-- MATERIAL SHOWN follows --
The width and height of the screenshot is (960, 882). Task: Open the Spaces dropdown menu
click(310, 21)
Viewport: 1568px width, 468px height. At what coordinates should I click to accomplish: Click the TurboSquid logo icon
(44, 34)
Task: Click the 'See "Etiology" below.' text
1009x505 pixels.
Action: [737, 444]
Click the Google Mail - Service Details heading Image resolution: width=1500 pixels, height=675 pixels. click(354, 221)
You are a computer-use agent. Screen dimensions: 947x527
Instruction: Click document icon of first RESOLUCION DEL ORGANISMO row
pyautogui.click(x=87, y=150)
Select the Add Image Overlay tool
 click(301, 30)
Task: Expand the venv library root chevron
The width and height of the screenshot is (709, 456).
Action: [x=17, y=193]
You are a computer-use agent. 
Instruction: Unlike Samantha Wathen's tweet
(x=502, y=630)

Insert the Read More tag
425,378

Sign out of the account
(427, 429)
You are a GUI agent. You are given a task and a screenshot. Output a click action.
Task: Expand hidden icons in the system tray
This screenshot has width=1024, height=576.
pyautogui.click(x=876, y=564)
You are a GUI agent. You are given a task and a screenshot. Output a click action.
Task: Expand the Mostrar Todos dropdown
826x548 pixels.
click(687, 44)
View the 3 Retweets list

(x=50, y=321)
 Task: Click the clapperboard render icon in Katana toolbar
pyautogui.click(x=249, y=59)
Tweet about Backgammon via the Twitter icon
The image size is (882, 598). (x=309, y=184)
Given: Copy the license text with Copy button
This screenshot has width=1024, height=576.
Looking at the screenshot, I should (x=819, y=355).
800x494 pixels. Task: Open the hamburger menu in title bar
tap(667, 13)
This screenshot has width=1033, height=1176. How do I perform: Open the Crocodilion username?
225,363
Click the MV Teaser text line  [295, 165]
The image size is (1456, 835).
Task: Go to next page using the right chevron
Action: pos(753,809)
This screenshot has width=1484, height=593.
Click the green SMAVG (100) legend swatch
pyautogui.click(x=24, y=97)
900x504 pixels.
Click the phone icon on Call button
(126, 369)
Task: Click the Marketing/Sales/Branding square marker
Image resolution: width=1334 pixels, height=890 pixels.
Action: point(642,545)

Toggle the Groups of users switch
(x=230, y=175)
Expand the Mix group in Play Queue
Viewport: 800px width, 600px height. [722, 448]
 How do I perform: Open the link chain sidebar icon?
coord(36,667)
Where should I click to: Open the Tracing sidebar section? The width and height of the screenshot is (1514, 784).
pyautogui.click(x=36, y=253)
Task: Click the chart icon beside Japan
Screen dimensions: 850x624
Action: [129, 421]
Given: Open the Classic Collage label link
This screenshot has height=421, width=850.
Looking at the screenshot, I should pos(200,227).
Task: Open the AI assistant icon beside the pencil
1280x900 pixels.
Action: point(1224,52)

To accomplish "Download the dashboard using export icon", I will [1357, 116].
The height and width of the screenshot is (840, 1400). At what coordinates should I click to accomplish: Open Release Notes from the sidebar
-- MATERIAL SHOWN concluded --
_TASK DESCRIPTION:_ Locate the lines above that contain "agent" and copy them.

_EXPECTED ANSWER:_
You are a computer-use agent. Screen dimensions: 947x527
You are a computer-use agent. 
You are a GUI agent. You are given a task and a screenshot. Output a click action.
You are a GUI agent. You are given a task and a screenshot. Output a click action.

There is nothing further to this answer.